The assumption I encounter more than almost any other — that because health is my field, I am somehow exempt from the pressures, losses, and daily constraints that make health genuinely difficult to maintain. I am not. Here is what my life actually looks like. And here is why I test.

A client said it to me recently. We were discussing her diet, her training, her sleep — or the lack of it — and somewhere in the middle of the conversation she gestured at me and said: "It's alright for you, though." She meant it kindly. She meant: you're thin, you're in this field, you know what to do, you probably sail through the parts of this that I find impossibly hard.

I did not argue with her. There was a consulting session to run and it was her health we were there to discuss, not mine. But I have thought about that comment many times since, because it contains an assumption I hear constantly — from clients, from people I meet socially, from the general idea that practitioners who work in health are somehow operating from a position of easy advantage.
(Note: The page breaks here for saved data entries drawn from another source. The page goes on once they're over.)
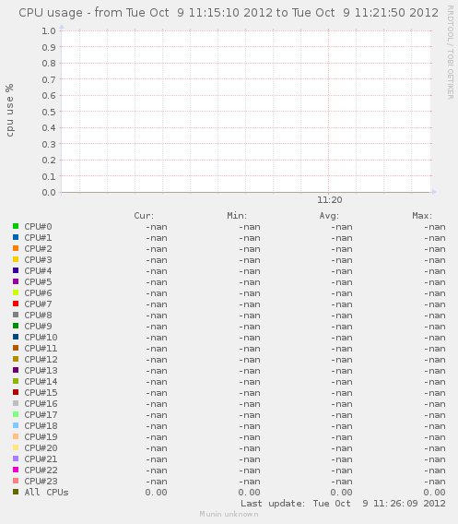Select the magenta CPU#22 legend swatch
Viewport: 458px width, 524px height.
(16, 470)
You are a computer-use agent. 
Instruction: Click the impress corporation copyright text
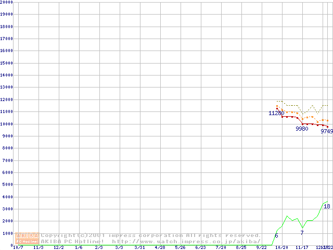151,235
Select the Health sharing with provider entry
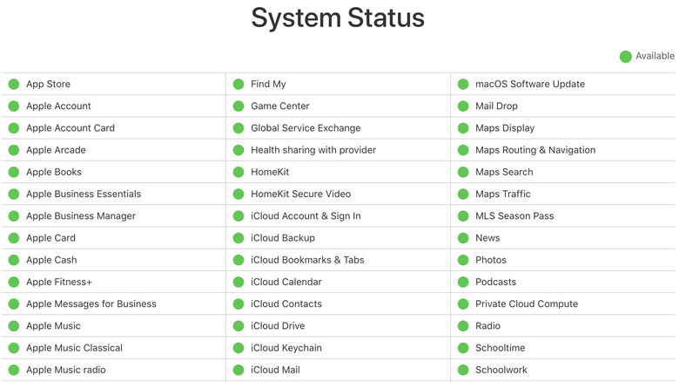 point(313,150)
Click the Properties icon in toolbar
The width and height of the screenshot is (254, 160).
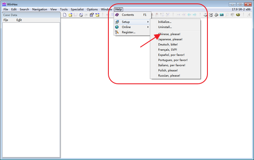(x=92, y=15)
Let me be clear about what my life actually looks like.

The actual picture

I built the bulk of this website — 105 blog posts, 8 clinical diagrams, 4 published books, the full clinical programme structure — between roughly 10pm and 2am, after the consulting day was done and the household was quiet. Not because I am heroic or indefatigable, but because that is the only window that exists. The hours before that belong to clients, to family, to the dog, to the functional obligations of a life that is already full before the work that needs doing after hours begins.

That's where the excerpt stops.